Strong’s entire defense was based on Jacqueline’s testimony that she was the one who had, due to financial pressure, gone to a drug dealer and obtained the cocaine on a loan basis. She claimed she was the one who cut it up into pieces and packaged it at the dealer’s residence, and she was the one who intended to sell it, unknown to anyone else in her family, including Strong.

She testified she hid the blue bag in the Jeep and told no one about it. That night or early the next morning, her husband left their home and took the vehicle after a fight over family finances. She worked at a motel housekeeping job and had to support three children, and Strong was unemployed. He also left the house with all of “her” savings (almost $2,000 in cash) which was kept in his coat pocket. His plan was to go to a motel in order to avoid arrest because of having violated his probation. She testified Strong knew nothing about the cocaine in the Jeep, because she had hidden it underneath the console. However, Officer Johnson found the bag open, resting on the passenger seat.

Clearly the jury did not believe the explanation that Jacqueline obtained the cocaine, and that she intended to deal in it. She could not identify the source of the cocaine (someone named Willie located somewhere in Winter Park), and she did not know how much cocaine was contained in the nylon bag, or how many rocks she cut up. She estimated at the most 20. She also testified that all of the rocks were placed in one ball. These facts were completely refuted by the state’s evidence.
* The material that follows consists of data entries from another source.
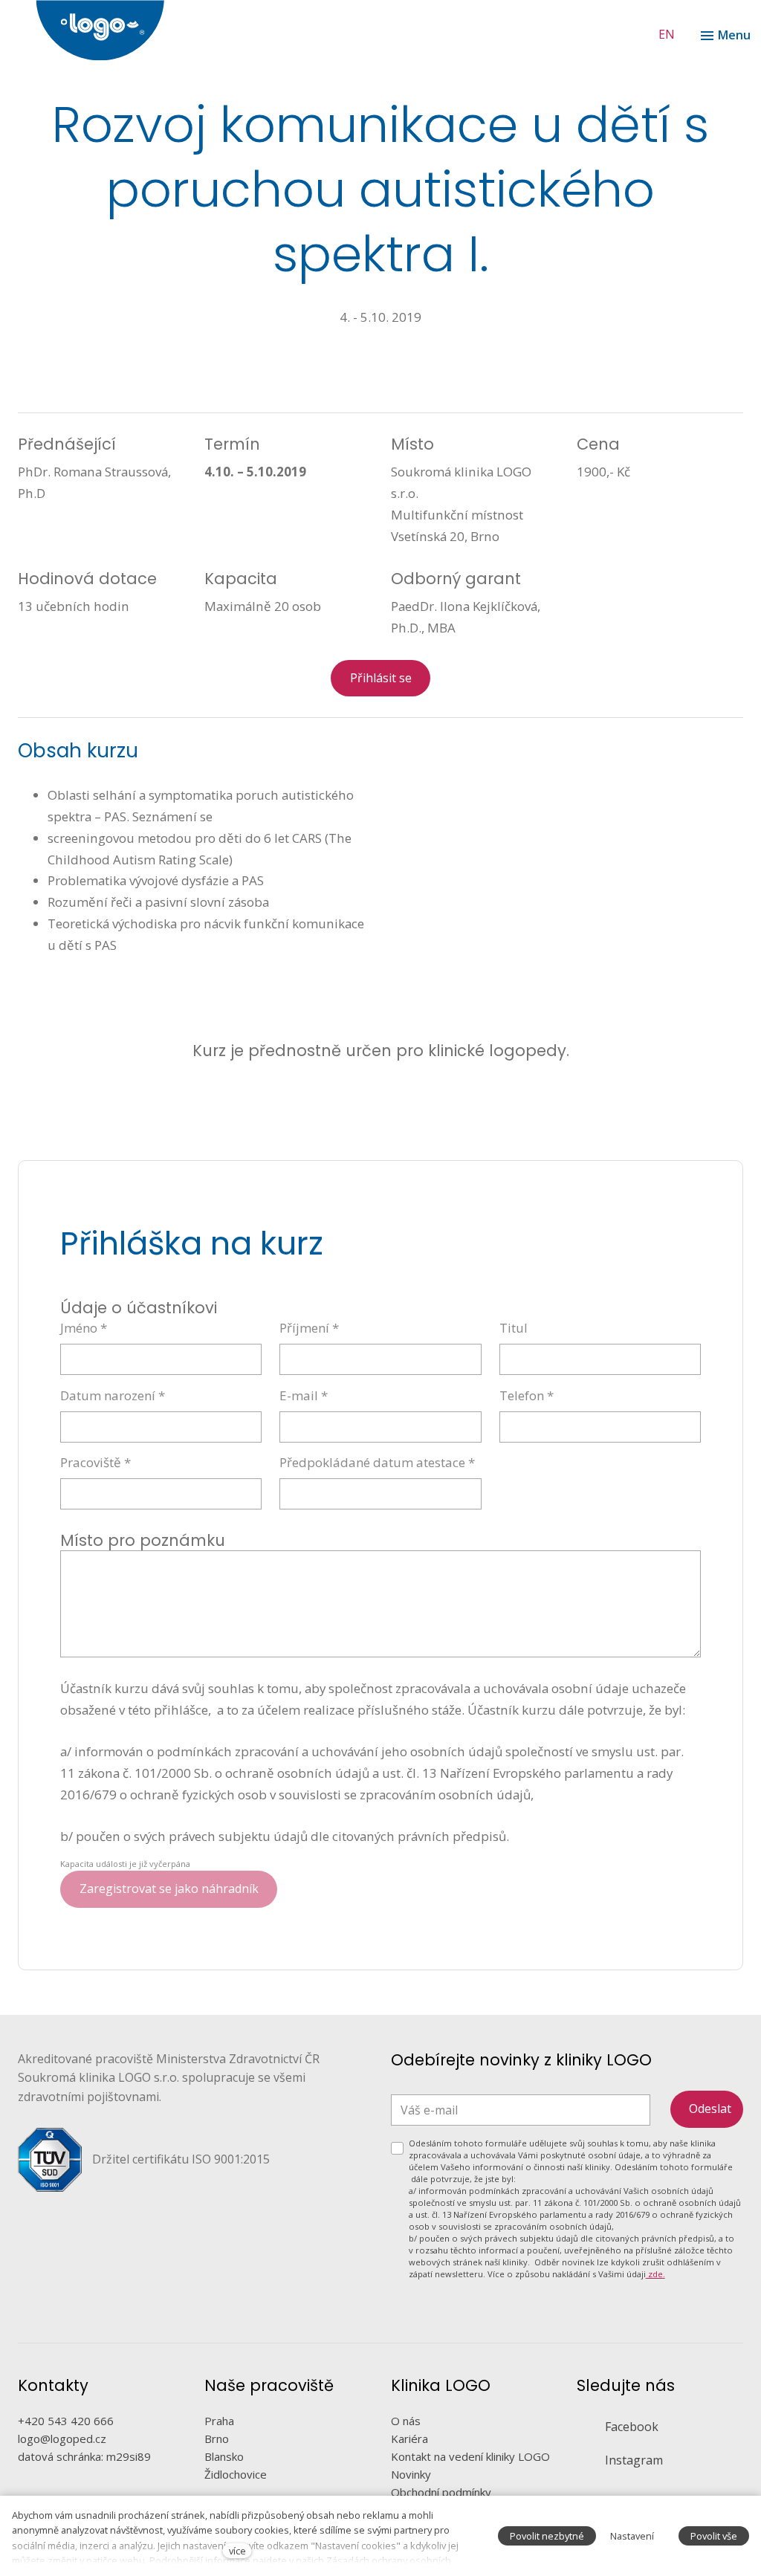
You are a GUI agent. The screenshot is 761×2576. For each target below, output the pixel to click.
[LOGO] (398, 30)
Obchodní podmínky (441, 2492)
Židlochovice (235, 2474)
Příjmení (309, 1327)
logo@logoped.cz (62, 2438)
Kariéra (409, 2438)
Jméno (83, 1327)
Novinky (411, 2474)
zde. (655, 2273)
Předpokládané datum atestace (377, 1462)
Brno (216, 2438)
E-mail (303, 1395)
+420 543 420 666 (66, 2420)
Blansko (224, 2456)
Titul (513, 1327)
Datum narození (112, 1395)
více (237, 2550)
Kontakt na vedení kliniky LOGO (470, 2456)
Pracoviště (95, 1462)
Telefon (526, 1395)
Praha (219, 2420)
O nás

The jury could reasonably have concluded — based on common sense alone— that Jacqueline was trying to sacrifice herself for her husband, and that in fact he was the drug dealer in the family.

We agree with Strong that he was not afforded an opportunity to contest the amount of the liens assessed for the public defender. Daniels v. State, 679 So.2d 354 (Fla. 5th DCA 1996); Allmond v. State, 668 So.2d 1120 (Fla. 5th DCA 1996); Andrews v. State, 660 So.2d 394 (Fla. 5th DCA 1995). We accordingly strike the liens and remand this cause to the trial court for the opportunity to reimpose the liens after compliance with the Florida Rules of Criminal Procedure.

AFFIRMED, in part; Liens STRICKEN; REMANDED.

COBB and HARRIS, JJ., concur.

. §§ 893.13(l)(a); 893.03(2)(a)(4), Fla. Stat. (1993).

. At the same hearing Strong was sentenced in case No 94-1715 for possession of cocaine with intent to sell, after violating his probation in that case.

. See Reese v. State, 694 So.2d 678, 684 (Fla.1997); Parker v. State, 476 So.2d 134 (Fla.1985); Bates v. State, 465 So.2d 490 (Fla.1985).

. Peterka v. State, 640 So.2d 59 (Fla.1994); Buenoano v. State, 478 So.2d 387, 390 (Fla. 1st DCA 1985).